Herzaky juga menyinggung kubu Moeldoko yang sempat ditolak mentah-mentah oleh Kemenkumham lantaran melakukan hal yang tidak sesuai dengan perundang-undangan. Tak hanya itu, setelah gagal, kata dia, kubu Moeldoko juga nekat membawa persoalan AD/ART Demokrat ke pengadilan.

"Lalu, ketika ditolak mentah-mentah oleh Kemenkumham karena bukti-buktinya banyak fotokopian dan tidak ada pemilik suara sah, serta tidak sesuai dengan aturan perundang-undangan, masih saja nekat membawa kasusnya ke pengadilan. Pas buat tuntutan ke pengadilan pun, ada kasus yang kemudian ditarik. Karena pengacaranya membuat surat kuasa palsu," ucapnya.

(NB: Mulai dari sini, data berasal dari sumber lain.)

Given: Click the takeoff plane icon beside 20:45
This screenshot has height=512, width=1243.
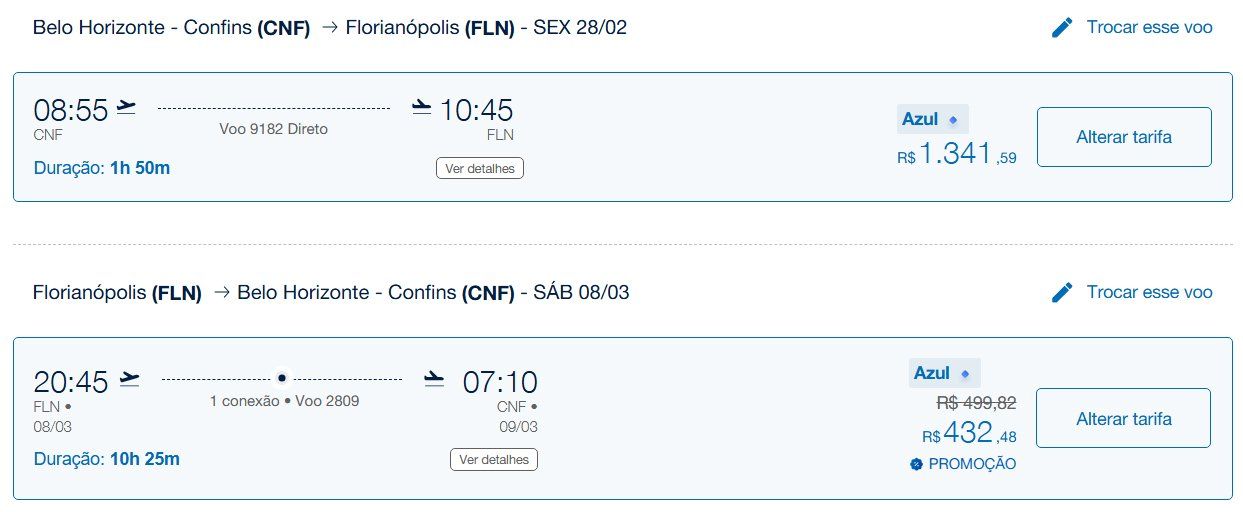Looking at the screenshot, I should coord(130,379).
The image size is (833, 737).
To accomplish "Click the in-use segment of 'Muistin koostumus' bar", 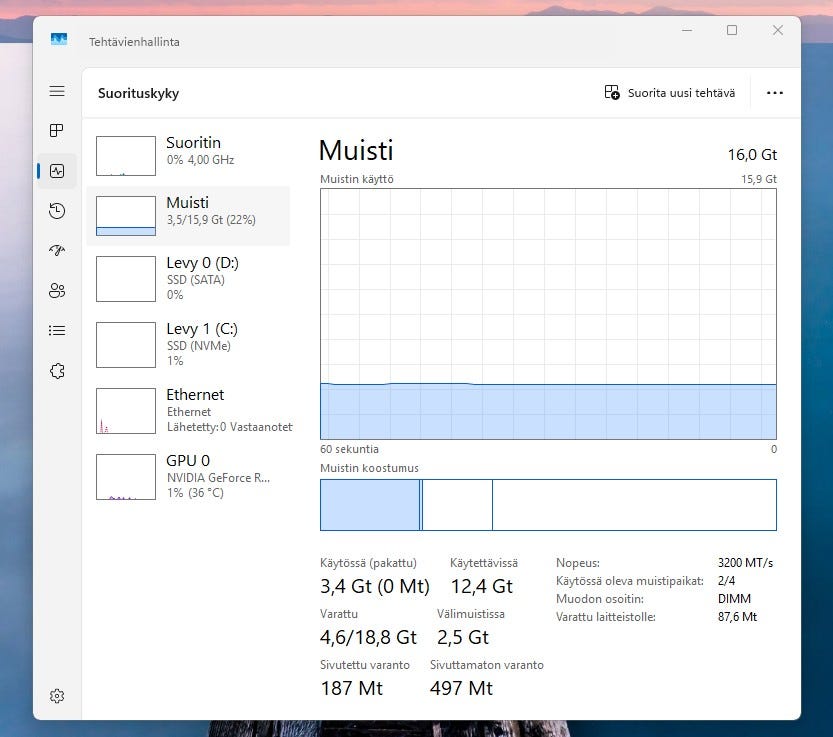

Lebih lanjut, Herzaky mengaku heran lantaran kini kubu Moeldoko kembali membicarakan keadilan dan akan membawa AD/ART Demokrat dengan menggandeng pengacara kondang Yusril Ihza Mahendra ke Mahkamah Agung. Dia menuding kubu Moeldoko tidak sadar dengan yang dilakukannya.

"Lalu, sekarang bicara mencari keadilan di pengadilan dengan menggugat AD/ART? Sebenarnya, pas ngomong begini, Rahmad dan gerombolan KSP Moeldoko ini sadar apa nggak ya? Takutnya ternyata sedang berjalan dalam tidur alias mengigau," ujarnya.

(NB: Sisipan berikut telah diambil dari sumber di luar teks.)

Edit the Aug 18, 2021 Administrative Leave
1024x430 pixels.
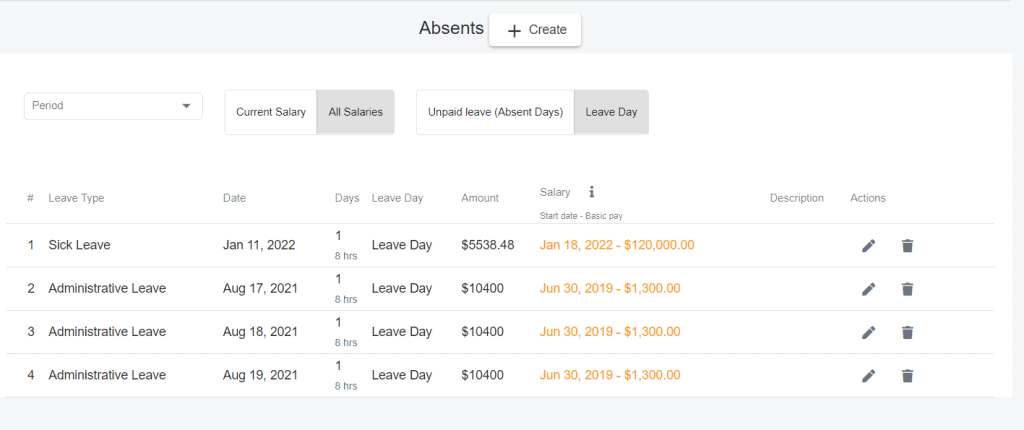[868, 333]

Herzaky lantas menjelaskan maksud dari pernyataan SBY yang menyebut hukum bisa dibeli, tetapi keadilan tidak. Dia menjelaskan SBY hendak mengatakan jangan sampai ada pihak yang menafsirkan hukum sesuka hati terlebih yang dekat dengan penguasa.

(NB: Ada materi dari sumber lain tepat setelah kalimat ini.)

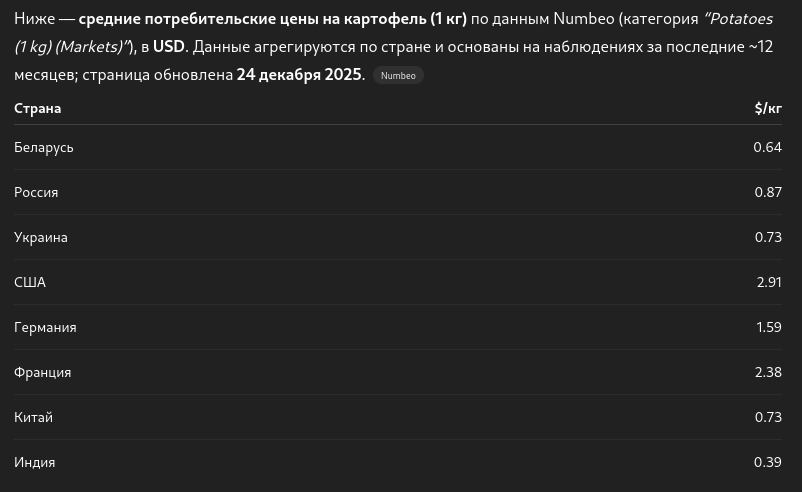Click the 2.38 price for Франция
The height and width of the screenshot is (492, 802).
point(768,372)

"Jangan sibuk memanipulasi hukum, apalagi menafsirkan hukum sesuka hati kita. Janganlah mentang-mentang kita sedang berkuasa atau memiliki akses dekat dengan kekuasaan, lalu merasa bisa semena-mena dan melakukan abuse of power. Negara kita ini negara hukum. Bukan negara kekuasaan alias sesuai dengan selera penguasa atau selera orang dekat penguasa," ujarnya.

Dia menyebut SBY bermaksud menyatakan bahwa hukum bisa dibeli tetapi keadilan masyarakat tidak bisa dibeli. Menurutnya masyarakat lah yang paham apakah suatu putusan memenuhi rasa keadilan atau tidak.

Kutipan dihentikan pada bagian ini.